Judge Wilcox held that the manner in which the issue was factually resolved compared with the strict litigation approach was not satisfactory, but Makers had failed to demonstrate that there was breach of any rule of natural justice in relation to the resolution of the issue of repudiation in this adjudication procedure.
Judge Wilcox held that it was not for this court to analyse the reasoning of the adjudicator as to how he arrived at his primary factual position and then applied the law to those facts. That was a decision within the competence of the adjudicator within the scheme. Criticisms as to how the adjudicator dealt with apparent contradictions by Mr Bullen and the like were not a matter for the court.
Makers sought a stay of execution of summary judgment.
Judge Wilcox considered that the considerations to be taken into account were collected in the judgment of HH Judge Coulson QC in Wimbledon Construction Company (2000) Ltd v Vago.
There was no evidence that on receipt of the monies that the company would not continue to trade.
Judge Wilcox observed that the life blood of small construction companies was cash flow.
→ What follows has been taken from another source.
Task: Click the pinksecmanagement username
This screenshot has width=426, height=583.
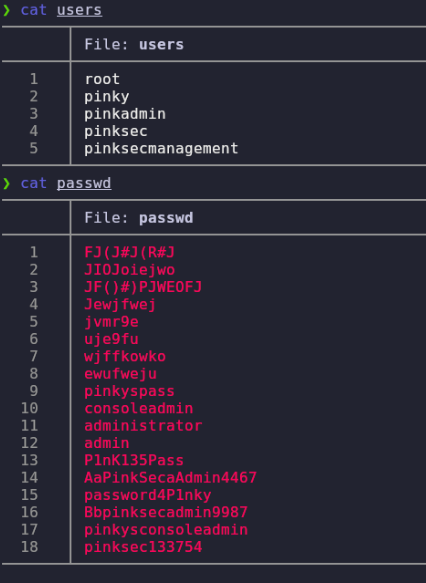Action: [x=161, y=148]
Once that was interrupted or brought to an end the viability of such a company might be put to risk and thus the ability to repay. That too was part of the commercial risk that was taken on board by those who traded with such a company. Judge Wilcox held:
Judge Wilcox gave summary judgment for AIO and exercised his discretion by refusing a stay.
First, Judge Wilcox made the distinction between the date for payment and the entitlement to payment. It was established in this case that the entitlement to payment was denied. There was therefore a dispute even though the time for payment had not passed. Clearly that must be right on the facts.
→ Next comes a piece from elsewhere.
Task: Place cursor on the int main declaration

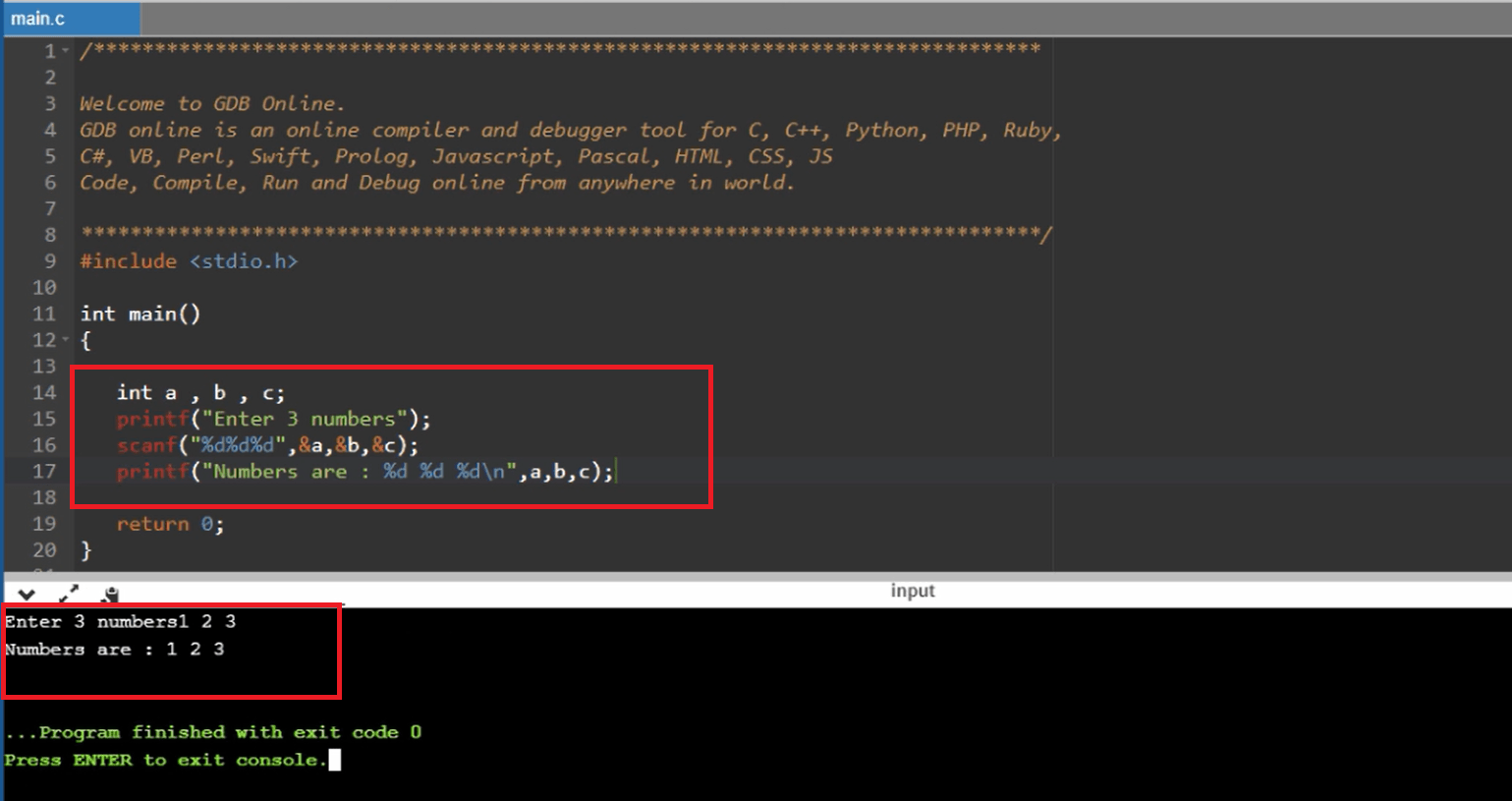Action: pyautogui.click(x=140, y=314)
Second, the adjudicator was faced with a claim with little evidence. Judge Wilcox's view was that the claim should have been dismissed. Despite Judge Wilcox's view and the fact that the Adjudicator did not dismiss the claim but entered into an enquiry on the facts, Judge Wilcox enforced the adjudicator's decision. That raises the issue of the adjudicator's role in adjudication proceedings. In this case the adjudicator took an inquisitorial approach and I suggest that it must be right in practice that an experienced construction adjudicator should make such an enquiry. The process of adjudication is not litigation and need not be solely an adversarial approach. Indeed one of the strengths of the process is the benefits for the parties of the inquisitorial approach, particularly when the parties are not professionally represented.
Of course the adjudicator must be careful in adopting an inquisitorial approach that he gives the parties the opportunity to make submissions and he does not go off on a frolic of his own. In this case Judge Wilcox found that the adjudicator had made his decision based on information provided by the parties. It is suggested that the decision might have been different if this was not the case.
Finally, the adjudicator was faced with the difficult issue of allegations of fraud in relation to evidence adduced. The observations of Judge Wilcox are valuable for adjudicators. He found it surprising that neither the parties nor the adjudicator examined the possibility of more time to allow evidence to be tested. In this case Judge Wilcox found that the parties had made submissions for both possibilities as to the veracity of the evidence and crucially had been given the opportunity to make submissions on those possibilities. The decision is a further example of the reluctance of the court to involve itself in the merits of the case and open up the adjudicator's decision. It is important for adjudicators to examine carefully the process they will adopt in testing the evidence adduced.